Favorite aspects: All the emotions were sincear and they all felt so close to home... I even identified with the ones that I really had no reason to. I felt the character's pain in a way that is very rare, especially in short stories when none of the characters are actually fully developed.
I have an easier time reviewing the books I didn't love. I loved this. I loved it. I think my favorite stories were The Swim Team, This Person, and How to Tell Stories to Children. The last one broke my heart in the most epic way of all time.

Least favorite aspects:
I don't think I can think of anything... Sorry.

Other works it reminded me of: The Complete Short Stories of Evelyn Waugh by Evelyn Waugh; The Two Kinds of Decay by Sarah Manguso.

Sadie's merciless break-down:
I'm in an incredibly vulnerable place in my life right now, so prehaps it isn't any wonder I cried. Even so, I don't cry often.
So there is this style of writing. It's called "modern." And I've realized I love it. I'm cautious with it because it can be easily abused, or at least I think it can be. I don't think it possible that all "modern" writing could possible be as meaningful as No One Belongs Here More Than You. It's like poetry in proses form. It has a new set of rules and it's rhythmic. I'm a bit afraid of modern literature because I think it's more emotionally powerful than older styles of writing. It can grab you and haunt you so easily. I think that's because emotion is the point of modern literature. Not theme or morals or social commentary- the point is conveying emotion and making the reader feel it too. So in that sence it's a bit frightening, but it can also be compelling and eye-opening and really, really exquisite.
Note: Because I don't know who reads this blog or what their personal standards are I just feel the need to note that this book has sex and cursing in it. You have been warned.

Recommendation rate: It's a pity you can't force someone to read because you should all be forced to read this.

Saturday, June 25, 2011

The Ladies of Grace Adieu


Title: The Ladies of Grace Adieu

Author: Susanne Clarke

Publication date: 2006

Book's setting: Victorian

Random facts: Accompanied by gorgeous illustrations by Charles Vess.

Plot summary:
A collection of eight short stories. One of them is set in the world of her novel Jonathan Strange and Mr. Norrell, one of them is actually set in Gaiman's Stardust universe, and all of them are ridiculous and incredibly fantasies, filled with ridiculous and incredibly Victorian ladies.

Favorite aspects:
Clarke has an incredibly pure type of magic in her stories. It's no-nonsense, yet bizarre and doesn't feel the need to follow any rules. It truly is faerie magic. Also she has the ability to keep up a really stuffy, old-fashioned style without the reader getting tired of it. Each one of her stories was written in a slightly different style, which was also very impressive.
I really loved all her, I don't know, not-stereotypically-annoyingly-strong-female characters who were awesome, confidant ladies never the less. Does that make sense? Eh.

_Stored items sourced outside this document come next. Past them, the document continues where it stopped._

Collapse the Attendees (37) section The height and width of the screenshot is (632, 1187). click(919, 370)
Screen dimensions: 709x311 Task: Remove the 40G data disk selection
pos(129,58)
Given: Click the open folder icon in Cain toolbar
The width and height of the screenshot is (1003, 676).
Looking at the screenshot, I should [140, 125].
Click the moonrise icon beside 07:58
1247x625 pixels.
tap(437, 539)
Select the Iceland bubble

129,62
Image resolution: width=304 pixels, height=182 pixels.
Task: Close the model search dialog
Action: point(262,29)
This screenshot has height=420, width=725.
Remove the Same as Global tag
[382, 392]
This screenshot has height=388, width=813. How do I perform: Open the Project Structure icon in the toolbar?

Least favorite aspects: I... don't have anything... to say here...

Other works it reminded me of: Fragile Things by Neil Gaiman; Unexpected Magic by Diana Wynne Jones.

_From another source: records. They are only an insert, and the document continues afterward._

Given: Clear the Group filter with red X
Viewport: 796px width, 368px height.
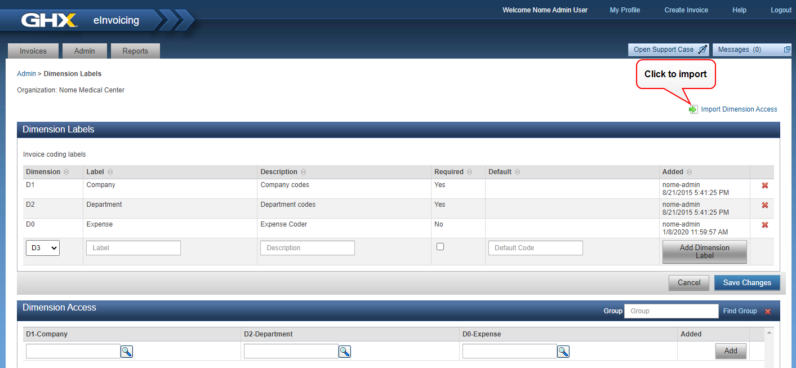Looking at the screenshot, I should pyautogui.click(x=767, y=312).
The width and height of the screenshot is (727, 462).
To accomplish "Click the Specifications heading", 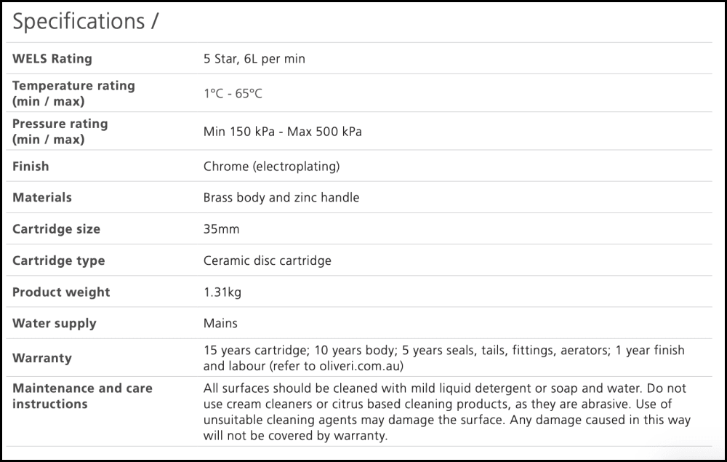I will (x=85, y=22).
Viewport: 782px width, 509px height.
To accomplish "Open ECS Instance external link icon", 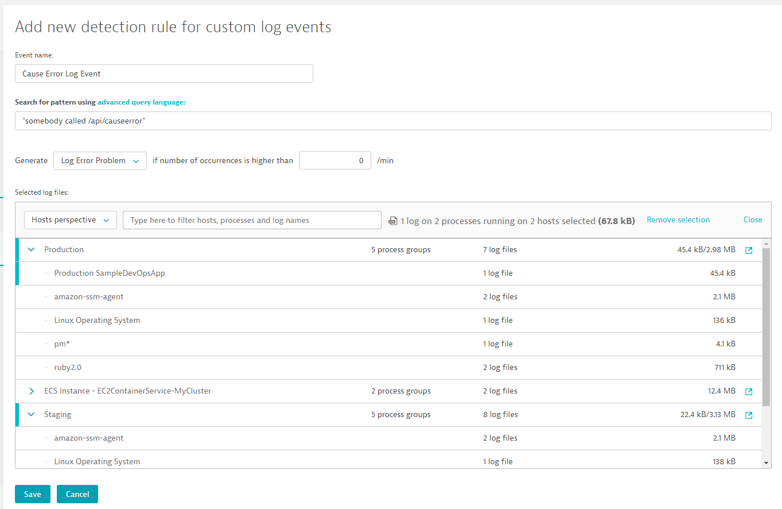I will pos(749,392).
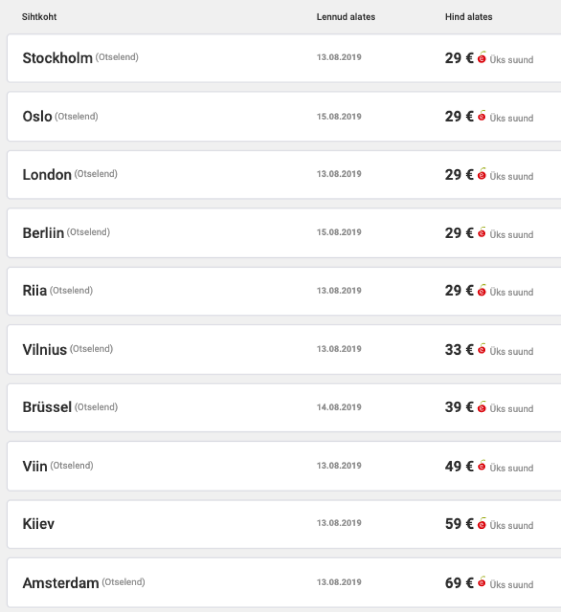
Task: Click the cherry icon beside Vilnius's 33 € price
Action: [x=482, y=349]
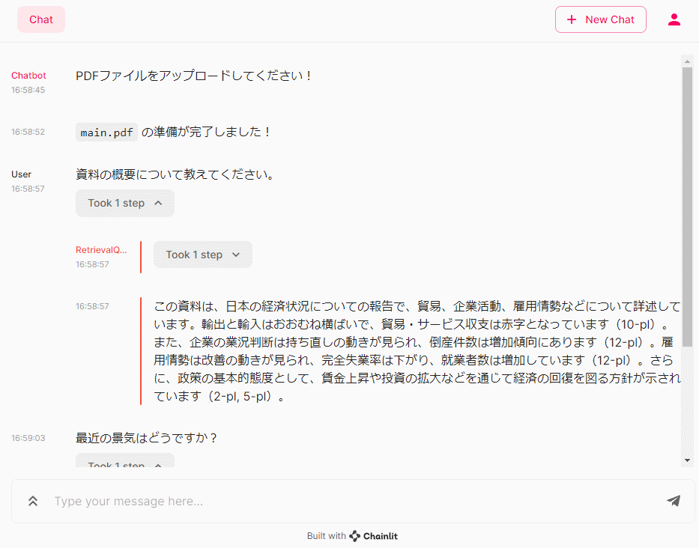The height and width of the screenshot is (548, 699).
Task: Click the message '最近の景気はどうですか？'
Action: 151,437
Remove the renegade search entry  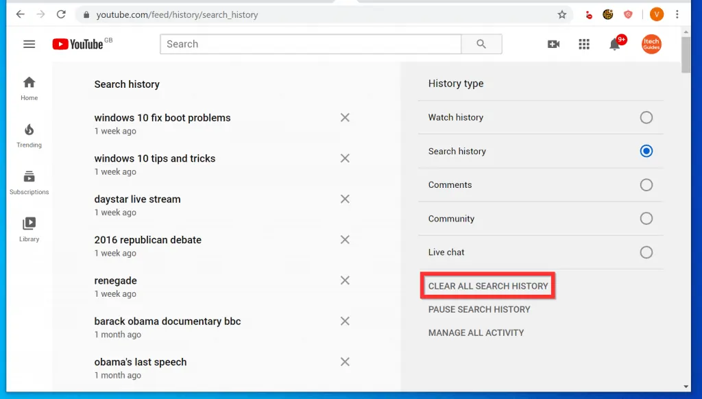pyautogui.click(x=345, y=280)
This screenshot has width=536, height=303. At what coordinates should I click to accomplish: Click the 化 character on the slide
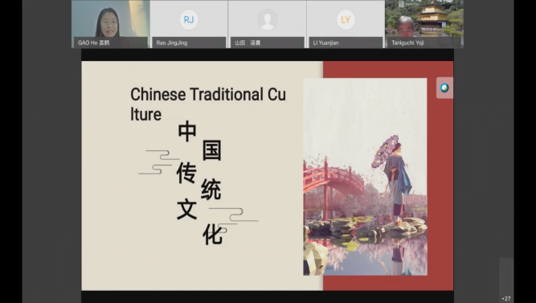click(212, 235)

Sadie's merciless break-down:
Quite possibly, this was the most busy month of my life- and it's still not over. The copy of The Ladies of Grace Adieu we have from the library is beautiful... but it's also a massive hardcover. It doesn't fit in my pocketbook, and therefore I have been reading it in ten-page bursts before bed. Now that things have seemed to (kind of) calm down, hopefully I can get rolling with the reading again. But whatever- I'm not here to make excuses for my lapse from reading.
Fantasy and I go way back. The Ladies of Grace Adieu had a really classic, ancient, Tam-Lin sort of incredibly British magic that I love. I don't think that there is enough of that sort of magic in fantasies. It doesn't follow rules, it's mystical, almost religious in a way. Pagan, I guess. Sometimes I think modern fantasy tries too hard to be plausible and logical. Leave "plausible" to sci-fi. Fantasy should just be allowed to be outrageous.

Recommendation rate: If you enjoyed her novel than these are totally worth reading.